Learning the topics covered here will help you to understand what’s
under the hood of tools that you may already use. Let’s take for
instance the Support Vector Machines algorithm (SVM) for binary
classification. If you read how it works, you’ll see that the goal is to
find hyperplanes separating the data with a maximum distance between
them. To follow the description, you’ll need for instance to understand
vector equations, or the concept of distance expressed as norms. The
purpose of *Essential Math for Data Science* is to give you all you need
to dig more deeply about the algorithms you’re interested in.

For this reason, the core math topics that you’ll need are covered in
this book: calculus, statistics and probability theory, and linear
algebra. You can note that there is an emphasis on linear algebra: this
content is more suited for people wanting to become data scientist or
machine learning scientist than data analyst (for instance, data
analysts might need more details about inference, samples
vs. population, etc.) .

As a side note, I think that even a short acculturation to the math
concepts, the symbols, and the vocabulary encountered in data science
and machine learning can stimulate your practice in the field and help
you to dive into more specific resources if you need it.

##### Next Steps

Now that you have learned about calculus, statistics, probability and
linear algebra, you should be good to dive into more specialized content
like seminal books in machine and deep learning (for instance, Bishop,
Christopher M. Pattern recognition and machine learning. springer, 2006,
or Goodfellow, Ian, Yoshua Bengio, and Aaron Courville.
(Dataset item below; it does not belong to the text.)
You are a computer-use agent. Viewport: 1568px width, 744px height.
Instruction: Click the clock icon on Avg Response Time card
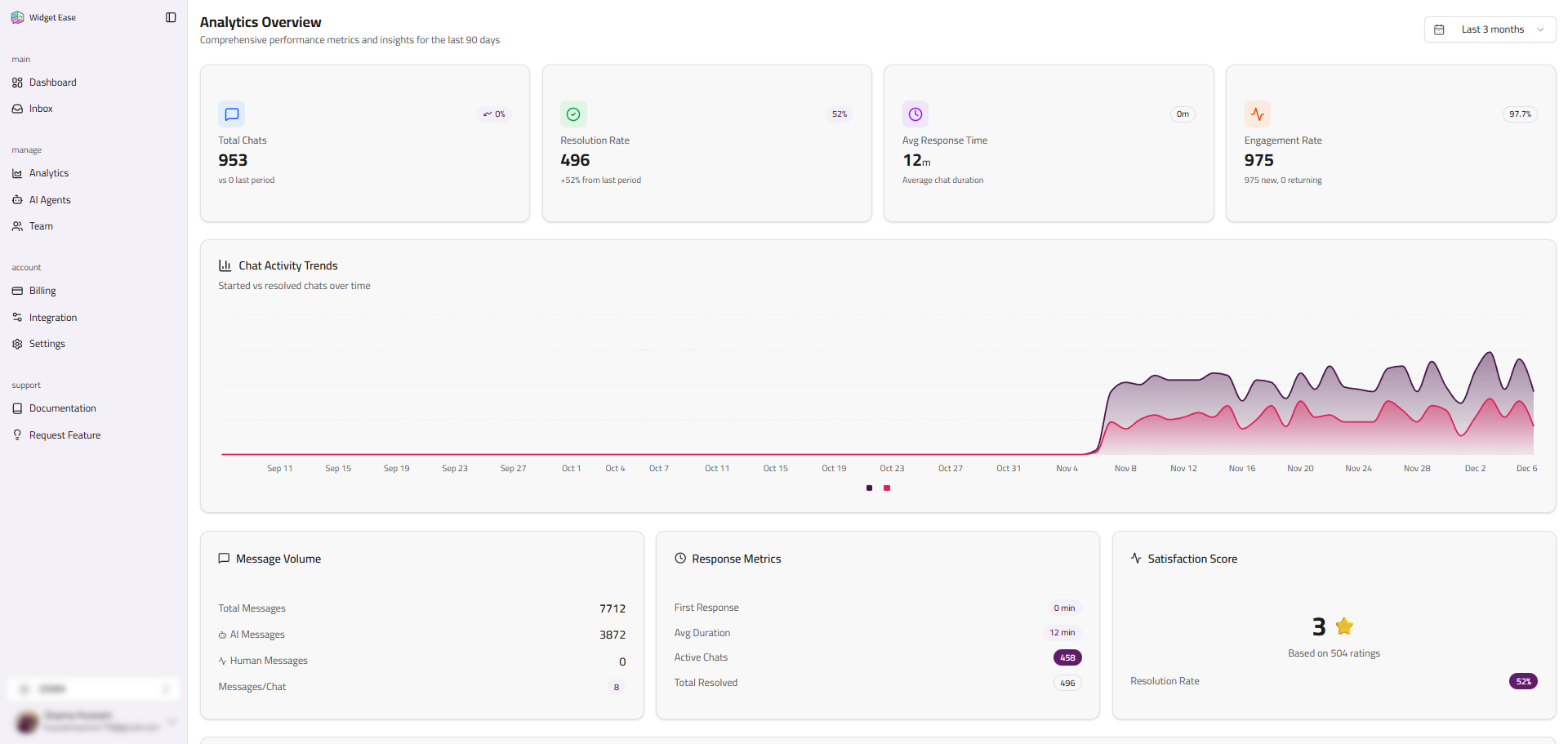coord(915,114)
Deep learning.
MIT press, 2016) .

However, I recommend to keep a focus on practice while you continue to
learn the theory. I like the vision of Rachel Thomas, co-founder and
researcher at [Fast.ai](https://www.fast.ai/) about the ‘top-down’
approach to learn deep learning (e.g.:
https://www.fast.ai/2016/10/08/teaching-philosophy/): you start
experimenting and building, and then you dive into the theory when you
encounter limitations. This is opposed to the more traditional
‘bottom-up’ approach where you start with the foundations and then go to
the applications.

This book is a bit between these two approaches: we start from the
basics and move to more advanced concepts, but we try to use code and
get our hands dirty from the beginning. The hands-on projects that you
can find at the end of each chapter are also designed to show that you
can use code to get more insights. The idea is that, when you study a
theoretical concept, you can ask yourself: ‘is there a way to use code
to verify or illustrate this concept?’

My opinion is that you should go forth and back between theory (and the
math behind) and practical applications. Don’t wait to master all the
math to start building data science pipelines or machine learning
algorithms in your own projects. I think that it will help you to stay
motivated while you learn and to see the big picture more easily.